Working with others can improve your scoring in the areas of qualification, capability (including innovation) and references and also gives you access to different contractual routes.  Alliances aren’t as serious as marriage but even so shouldn’t be entered into lightly as there will be challenges to be worked through in protecting your ideas, deciding who does what and working effectively together.

It’s normal to have a Non Disclosure Agreement (NDA) to make sure that both parties understand the limits on what they can do with what they learn whilst working together.

Qualification and Capability

If you can’t meet the buyer’s qualifications or provide everything they are asking for you can improve the situation by forming an alliance with someone who can. For example you build it and they test.  In choosing partners bear in mind that clearly defined capabilities with limited overlap makes relationship easier. 

You should demonstrate consistency in partnering as buyers need to feel convinced that you will work together well.  To show you are taking the alliance seriously, particularly where you haven’t worked together before, consider structuring the alliance for use in future contracts.


Buyers generally want innovation and many expect to get it from small and medium sized companies, but may not want to manage the risk of having many independent contributors to a project.  In such situations it’s normal to see prime contractors with large, long term contracts subcontracting work to a large number of subcontractors. 

The prime contractors will usually set up processes for attracting, evaluating and contracting with SMEs often directly involving their end customers.  This can be attractive in reducing the time and cost of sale, although SME’s need to be selective in choosing which prime contractors are worth dealing with. They also need to show that they will be increasing the prime contractors revenues and margin.


If your aim in forming or entering the alliance is to increase the range of references the issues are similar to those encountered when forming an alliance to increase capability.
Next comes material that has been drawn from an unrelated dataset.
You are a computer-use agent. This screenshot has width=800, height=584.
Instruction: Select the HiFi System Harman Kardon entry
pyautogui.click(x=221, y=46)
If your aim is to increase the volume and the alliance organisations do largely similar work there are likely to be increased challenges in keeping to who does what.  NB Buyers will be suspicious if they feel that the only rationale for forming the alliance was to compile enough references.


Whoever the buyer contracts with takes the risk if things go wrong and will also need to administer the contract.  It’s therefore reasonable for them to charge a fee.